[DTrace-devel] [PATCH v2 1/2] Omit an aggregation record if [u][sym|mod] translation fails
Eugene Loh
eugene.loh at oracle.com
Thu Oct 30 00:16:12 UTC 2025
Thanks for the review. Yes, ignoring untranslated addresses that,
nonetheless, are interesting is a problem. Since related patches have
relieved the need for this solution, I'm withdrawing this patch.
On 8/12/25 10:06, Kris Van Hees wrote:
> On Tue, Jun 03, 2025 at 05:08:34PM -0400, eugene.loh at oracle.com wrote:
>> From: Eugene Loh <eugene.loh at oracle.com>
>>
>> An aggregation key can be a sym(), mod(), usym(), or umod()
>> translation of an address. It is passed from producer to user
>> space as an address, and the consumer must translate the address.
>> It is possible for the translation to fail.
>>
>> Omit a record if the translation fails.

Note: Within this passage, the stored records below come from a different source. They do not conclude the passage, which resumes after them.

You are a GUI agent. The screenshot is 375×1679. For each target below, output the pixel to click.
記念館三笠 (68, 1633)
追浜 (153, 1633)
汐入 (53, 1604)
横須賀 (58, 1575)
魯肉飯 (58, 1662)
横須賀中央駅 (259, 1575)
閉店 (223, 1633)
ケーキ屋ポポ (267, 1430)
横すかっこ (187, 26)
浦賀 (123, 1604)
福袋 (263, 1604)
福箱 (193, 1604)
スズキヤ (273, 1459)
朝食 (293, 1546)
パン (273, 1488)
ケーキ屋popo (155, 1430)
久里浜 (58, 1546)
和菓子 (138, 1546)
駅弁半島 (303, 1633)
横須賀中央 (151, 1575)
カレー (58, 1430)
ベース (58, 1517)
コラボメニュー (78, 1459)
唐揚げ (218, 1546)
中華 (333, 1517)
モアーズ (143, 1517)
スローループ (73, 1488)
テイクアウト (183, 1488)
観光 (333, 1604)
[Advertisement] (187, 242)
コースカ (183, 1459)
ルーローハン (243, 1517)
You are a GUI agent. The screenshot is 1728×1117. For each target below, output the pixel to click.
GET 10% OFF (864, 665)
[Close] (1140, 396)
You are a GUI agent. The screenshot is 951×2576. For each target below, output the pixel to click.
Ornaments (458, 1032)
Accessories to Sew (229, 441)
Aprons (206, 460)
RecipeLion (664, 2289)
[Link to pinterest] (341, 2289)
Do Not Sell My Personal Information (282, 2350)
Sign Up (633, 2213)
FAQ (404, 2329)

This addresses failures
>> seen before OL9 in
>> test/unittest/profile-n/tst.ufunc.sh
>> test/unittest/profile-n/tst.usym.sh
>>
>> The problem was that the kernel's aggregation buffers are snapshot
>> multiple times. If a translation ever fails, the raw address is
>> used instead. Later on, when the aggregation is printed, if the
>> translation is successful, the raw key will report a count of 0.
>>
>> E.g., we snapshot an aggregation. The translation of address
>> 0xabcedf fails and so the key remains 0xabcdef. Later the
>> aggregation is printed and, therefore, again snapshot. The
>> values are cleared. This time the translation of the address
>> -- say to the function starting at 0xabcd00 -- is successful.
>> That aggregation key is successfully and correctly reported, but
>> the the raw 0xabcdef will mysteriously be reported with a count 0.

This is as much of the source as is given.